Bringing Chris Yost back would be spectacular, especially after what he did with Kaine in his Scarlet Spider solo and Otto Octavius in Superior Spider-Man Team-Up. And if you can pry Tom Taylor away from what I think is a currently exclusive contract with DC . . . Other than that, yeah, Peter Tomasi would be good, and Marvel could even bring in Jeremy Adams after his truly amazing rehabilitation of Wally West/Flash following the s***storm that was Heroes in Crisis.
The spider is always on the hunt.
I don't really have too many specific names, but what I want most is a fresh voice, someone who hasn't got the chance to write alot of Spider-Man, and give them the opportunity to write the world from a new perspective. Divorced from any debate on actual quality, I feel there is alot missed potential when considering the main Spider-Man books are all written by guys who have been writing the character for so long (Wells, Slott, DeMatteis) and even on the artist side you have ones who have been doing it for literal decades (Romita, Bagley). It's why things could potentially feel stagnant.
Also, I really want to see a female writer take on the book, because again, we've barely got to see anything like that. Prior to Kelly Thompson's couple ASM issues in Beyond, I'm pretty sure the only times female creatives were involved in Spider-Man is a couple random issues in the satellites here and there, and maybe some back-ups in ASM. And a female voice and new perspective could do wonders for reinvigorating the character. Take Thompson as an example, she's one of my favourite modern writers, and got pretty shafted during Beyond, so I'd love to see what she could do when actually given Spider-Man stuff to write.
Been reading through Brand New Day this weekend as a personal experiment. I've been wanting to read all of Amazing up to now to get a better gage on my feelings of the direction of the series with the OMD wounds that obviously led to a lot of knee-jerk bias at the time.
Lets say hypothetically that Well's run goes for another year and wraps up at Issue #50. Personally, unless there's actually a big dip in commercial sales for the book I think he's in it for the long haul until 100/the 1000 anniversary. But yeah, another year to get to 50 and he's done. I can see one of two things.
1. Someone like a Joe Kelly is brought in kind of like how James Tynion IV took over Batman post-Tom King. Personally, I think he easily had the best arc out of the BND era, wrote the Spider-Man/Deadpool series, did the 2-parter where Pete and Felicia became an item again. Not be a disservice to him but I think he's definitely the back-up "in case of emergency, break glass" option for the Spider-Office.
2. Donny Cates. Already has the relationship with Nick Lowe through his length Venom run.
The artist formerly known as OrpheusTelos.
I don't want Grant Morrison or any other cynical writers anywhere near Spidey.
Cates would be crazy with a lot of weirdness but he's a Mary Jane Shipper.

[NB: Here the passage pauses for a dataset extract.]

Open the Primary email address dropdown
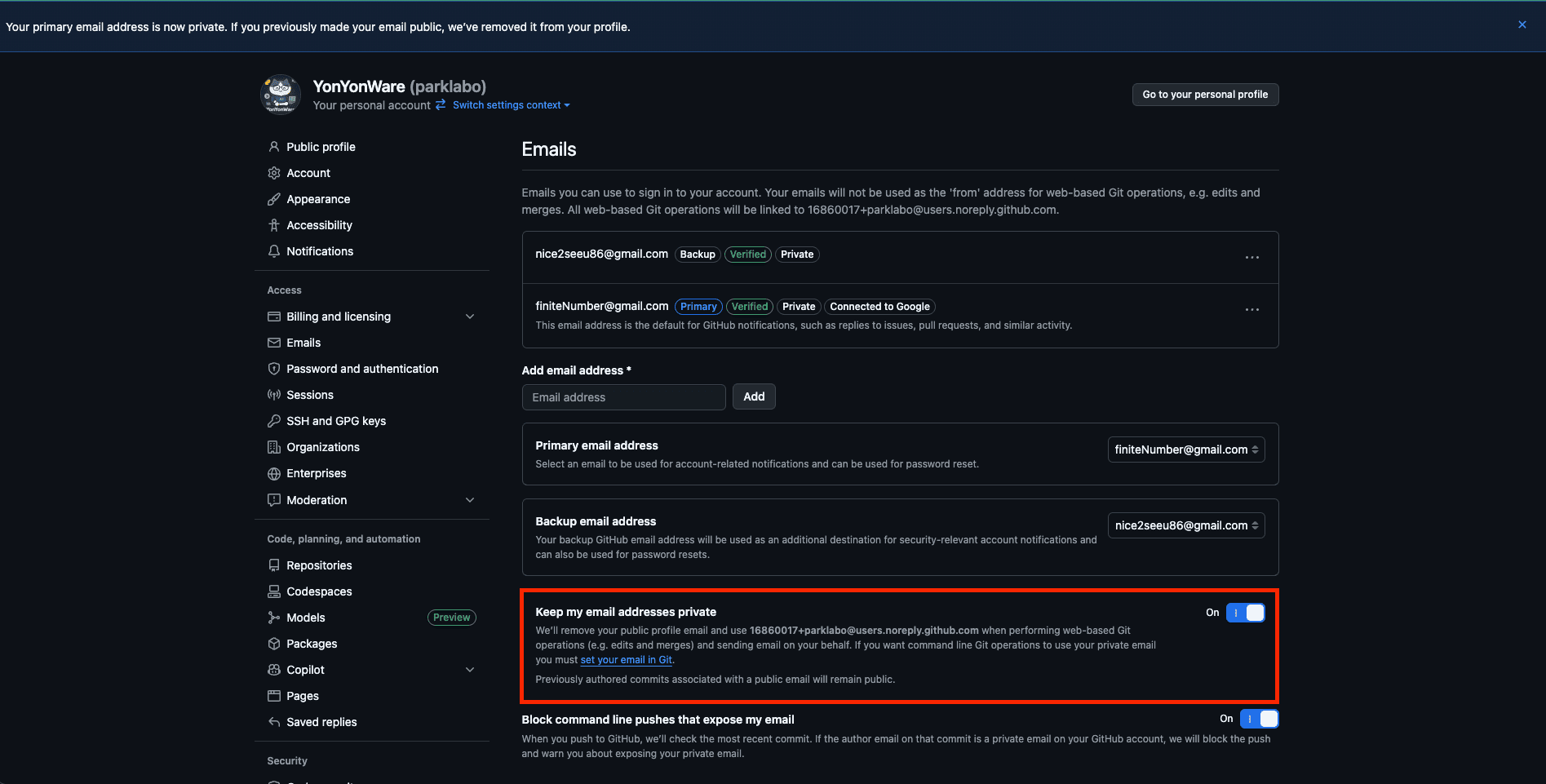 pos(1185,450)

Hey, nice to see Christopher Yost get the love. Scarlet Spider with Kaine Parker was great and nobody wrote the Superior Spider-Man better than Yost did in Avenging Spider-Man/Superior Spider-Man Team-Up. Still re-read those. I think Tom Taylor is on an exclusive with DC. I'd really like PJT for what he's done on Batman/Superman and Super Sons. Man, I really hate Heroes in Crisis.
Grant Morrison (who is a They, not a he btw) is another one of those writers like Hickman for me. Hugely talented, puts out mostly great stuff, not a great fit for Spider-Man, imo
1312
On Morrison's ideas for an unpublished Spidey tale, circa 1990
SPIDER-MAN (1990)
A proposed graphic novel in the wake of the success of Arkham Asylum, with art by Simon Bisley. Morrison expressed a desire to return to the Ditko Spider-Man. "It's not Spider-Man in Arkham Asylum or anything - it's action all the way with things blowing up from page one but it still won't be a great deal like the Spider-Man that everyone is used to"

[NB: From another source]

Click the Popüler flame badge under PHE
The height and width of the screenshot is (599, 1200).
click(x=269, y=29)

According to the webchat Morrison gave at Next Planet Over in 1999, the story was to begin with an attack by Mysterio, resulting in Spider-Man waking in a parallel world where Aunt May died and Peter never married.
"The Spider-Man of that world is a creepy, skinny Ditko guy, who lives on his own and is shunned by the neighbors." said Morrison, "He only comes alive when he's out on the rooftops leaping about and squirting jets of white stuff over everything. Freud would have loved the story as the creepy but ultimately decent Spider-Man meets his counterpart from a place where Peter married a supermodel and made lots of money. The story was based around that tension and the ultimate redemption of the creepy Ditko character. I'd do something different now."

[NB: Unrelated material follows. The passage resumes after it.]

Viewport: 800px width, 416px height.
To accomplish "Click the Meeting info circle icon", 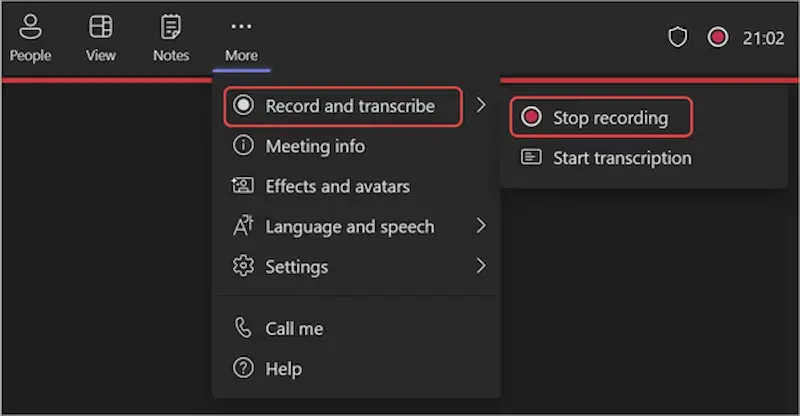I will tap(243, 146).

Mark Millar later suggested that Morrison had also completed scripts for a Spider-Man mini-series to be drawn by his Batman: Gothic collaborator Klaus Janson. Most likely the two stories are variations on the same themes above. Neither the mini-series or the graphic novel ever saw print.
Interviewed about his time at Marvel many years later, Morrison expressed little enthusiasm for tackling Spider-Man, believing that Stan Lee, Steve Ditko and John Buscehe had set the bar for the character so high on the original run that any take on the character would by necessity be in their shadow and largely redundant. He instead preferred to take Lee's 'teenage outsider' template and apply it to revamps of lesser characters like Marvel Boy and supporting players in his X-Men run. Spider-Man remains probably the most significant Big Two super-hero that Morrison hasn't written, with the character not even managing a cameo appearance in any of Morrison's Marvel scripts.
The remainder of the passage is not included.